Summer rain couldn’t dampen the enthusiasm of dozens of Ohio Department of Transportation (ODOT) personnel; Ohio University faculty, researchers, and students; and state and county representatives who gathered on US 50 to break ground on Ohio’s first low-volume, two-lane test road on Thursday.
The project is a joint effort of ODOT and Ohio University’s Ohio Research Institute for Transportation and the Environment (ORITE), whose researchers will use the 1.44-mile stretch of US 50 to test ways to preserve pavement.
ODOT Deputy Director of Engineering David Slatzer highlighted how data from the test road’s first phase – five miles of roadway adjacent to the new section – is already directly supporting ODOT’s goal of efficient and sustainable road maintenance.
“Our mission statement is all about taking care of what we have, and certainly some of the things that we’re going to learn on phase one are going to assist us in taking care of what we have,” Slatzer said.
Dean Ringle, executive director of the County Engineers Association of Ohio, is hopeful the project will provide county engineers with more detailed information on what kind of pavements work best for less-traveled roads.
“One of the things we really need from a county’s perspective, for low-volume roads – which are 75 to 80 percent of the roads in Ohio – are good options, depending on not just the amount of traffic, but the rate of traffic and the cost of materials,” Ringle said.
ORITE Associate Director Shad Sargand said meetings and discussions with county engineers, local agencies, and ODOT personnel indicated there was a need for the test road, called the Southern Ohio Low Volume Experimental Road (SOLVER). The ORITE team’s findings will help ODOT in its move to a preventative maintenance strategy to use taxpayer money more efficiently, he continued.

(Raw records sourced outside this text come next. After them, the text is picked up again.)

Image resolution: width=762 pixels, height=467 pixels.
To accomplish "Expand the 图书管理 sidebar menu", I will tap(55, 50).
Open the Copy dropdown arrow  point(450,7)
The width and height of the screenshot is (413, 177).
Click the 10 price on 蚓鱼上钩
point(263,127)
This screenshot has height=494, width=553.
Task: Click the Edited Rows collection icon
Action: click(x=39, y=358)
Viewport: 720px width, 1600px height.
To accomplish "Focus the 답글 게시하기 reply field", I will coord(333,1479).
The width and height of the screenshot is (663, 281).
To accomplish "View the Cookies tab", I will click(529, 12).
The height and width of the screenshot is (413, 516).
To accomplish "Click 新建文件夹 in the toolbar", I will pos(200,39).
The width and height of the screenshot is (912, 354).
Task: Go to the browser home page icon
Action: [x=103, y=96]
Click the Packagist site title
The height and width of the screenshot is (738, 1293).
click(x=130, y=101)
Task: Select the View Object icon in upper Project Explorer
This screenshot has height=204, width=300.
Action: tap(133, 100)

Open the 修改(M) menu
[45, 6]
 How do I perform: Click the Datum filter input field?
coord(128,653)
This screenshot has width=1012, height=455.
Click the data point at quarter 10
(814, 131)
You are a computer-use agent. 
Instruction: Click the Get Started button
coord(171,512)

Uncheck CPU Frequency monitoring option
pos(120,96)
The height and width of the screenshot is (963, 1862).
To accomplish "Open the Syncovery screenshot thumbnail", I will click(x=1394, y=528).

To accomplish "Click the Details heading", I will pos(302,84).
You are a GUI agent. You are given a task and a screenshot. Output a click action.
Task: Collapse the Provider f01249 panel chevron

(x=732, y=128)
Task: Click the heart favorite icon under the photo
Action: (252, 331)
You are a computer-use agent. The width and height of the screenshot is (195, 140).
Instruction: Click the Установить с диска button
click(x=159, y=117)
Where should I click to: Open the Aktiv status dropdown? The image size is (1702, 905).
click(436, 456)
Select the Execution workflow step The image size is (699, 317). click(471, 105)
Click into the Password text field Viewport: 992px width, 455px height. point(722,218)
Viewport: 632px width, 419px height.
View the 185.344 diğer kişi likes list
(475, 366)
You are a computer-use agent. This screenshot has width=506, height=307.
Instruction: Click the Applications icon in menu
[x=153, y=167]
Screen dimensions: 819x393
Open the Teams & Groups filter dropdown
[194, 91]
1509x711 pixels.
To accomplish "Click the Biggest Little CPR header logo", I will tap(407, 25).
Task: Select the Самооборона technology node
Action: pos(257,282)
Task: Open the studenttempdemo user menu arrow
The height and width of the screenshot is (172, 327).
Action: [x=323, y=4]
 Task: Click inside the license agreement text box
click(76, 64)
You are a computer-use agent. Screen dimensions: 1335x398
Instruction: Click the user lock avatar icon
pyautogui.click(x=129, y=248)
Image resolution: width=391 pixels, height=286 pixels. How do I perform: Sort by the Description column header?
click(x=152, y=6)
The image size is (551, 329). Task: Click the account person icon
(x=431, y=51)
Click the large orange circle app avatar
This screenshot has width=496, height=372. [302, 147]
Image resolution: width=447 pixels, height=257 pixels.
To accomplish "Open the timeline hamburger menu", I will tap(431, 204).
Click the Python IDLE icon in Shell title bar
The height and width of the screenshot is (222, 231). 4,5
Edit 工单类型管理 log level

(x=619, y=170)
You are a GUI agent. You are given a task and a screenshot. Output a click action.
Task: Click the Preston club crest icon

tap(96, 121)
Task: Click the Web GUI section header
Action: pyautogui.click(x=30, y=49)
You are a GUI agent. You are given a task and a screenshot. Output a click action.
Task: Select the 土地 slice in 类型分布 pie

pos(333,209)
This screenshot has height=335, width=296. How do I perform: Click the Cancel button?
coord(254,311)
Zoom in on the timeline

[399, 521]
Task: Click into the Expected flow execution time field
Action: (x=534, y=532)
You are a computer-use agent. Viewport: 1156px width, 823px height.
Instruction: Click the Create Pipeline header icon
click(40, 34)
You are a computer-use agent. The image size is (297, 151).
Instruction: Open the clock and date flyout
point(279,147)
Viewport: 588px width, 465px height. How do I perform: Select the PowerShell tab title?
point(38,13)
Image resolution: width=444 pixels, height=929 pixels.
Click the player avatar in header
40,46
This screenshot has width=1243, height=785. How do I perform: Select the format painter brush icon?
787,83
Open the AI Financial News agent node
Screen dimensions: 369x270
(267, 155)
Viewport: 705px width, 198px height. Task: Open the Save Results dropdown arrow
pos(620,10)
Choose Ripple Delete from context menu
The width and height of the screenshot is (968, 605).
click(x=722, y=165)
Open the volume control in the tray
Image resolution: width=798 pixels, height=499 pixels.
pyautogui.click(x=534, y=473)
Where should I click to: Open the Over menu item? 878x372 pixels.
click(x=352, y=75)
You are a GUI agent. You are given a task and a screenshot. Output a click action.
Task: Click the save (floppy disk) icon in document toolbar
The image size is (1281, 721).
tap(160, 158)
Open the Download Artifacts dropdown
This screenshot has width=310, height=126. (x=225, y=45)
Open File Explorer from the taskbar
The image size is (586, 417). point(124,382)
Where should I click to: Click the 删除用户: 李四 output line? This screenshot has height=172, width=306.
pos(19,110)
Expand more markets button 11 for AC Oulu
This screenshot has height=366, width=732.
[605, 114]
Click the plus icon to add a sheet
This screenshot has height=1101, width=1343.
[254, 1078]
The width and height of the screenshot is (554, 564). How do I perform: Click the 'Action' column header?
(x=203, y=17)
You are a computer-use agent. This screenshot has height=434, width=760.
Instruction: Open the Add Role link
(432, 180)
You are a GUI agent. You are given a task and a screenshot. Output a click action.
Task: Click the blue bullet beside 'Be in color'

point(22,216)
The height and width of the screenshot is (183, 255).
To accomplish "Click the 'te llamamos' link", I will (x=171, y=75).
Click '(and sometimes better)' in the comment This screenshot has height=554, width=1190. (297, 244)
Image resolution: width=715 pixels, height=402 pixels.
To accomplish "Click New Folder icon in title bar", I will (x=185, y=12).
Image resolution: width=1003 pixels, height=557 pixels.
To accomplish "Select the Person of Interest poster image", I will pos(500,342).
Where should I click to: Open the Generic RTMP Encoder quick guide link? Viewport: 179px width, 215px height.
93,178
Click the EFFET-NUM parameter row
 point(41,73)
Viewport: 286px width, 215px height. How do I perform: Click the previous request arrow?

“I emphasize that we could test a lot of these things in the lab, but there is no substitute. We could run thousands of experiments, but this is so controlled,” Sargand said. “I think this test road will be very successful because of the very good support from ODOT and the contractor, Shelly & Sands.”
Darla Miller, interim director of ODOT District 10, underscored the value of the project’s collaborative planning process.
“This joint effort between Ohio University and ODOT has truly been a prime example of collaboration,” Miller said. “Not only do we have ODOT and OHIO’s research institute, but we’ve also had plenty of meetings and discussions with village and township officials, with county engineers, and with all of the local agencies and officials in the area.”